[TASK]
For each line below, print it again exactly as shown.

=== Section Start ===

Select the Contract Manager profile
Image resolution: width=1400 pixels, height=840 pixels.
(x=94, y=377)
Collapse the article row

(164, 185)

=== Section End ===

[RESPONSE]
Select the Contract Manager profile
Image resolution: width=1400 pixels, height=840 pixels.
(x=94, y=377)
Collapse the article row

(164, 185)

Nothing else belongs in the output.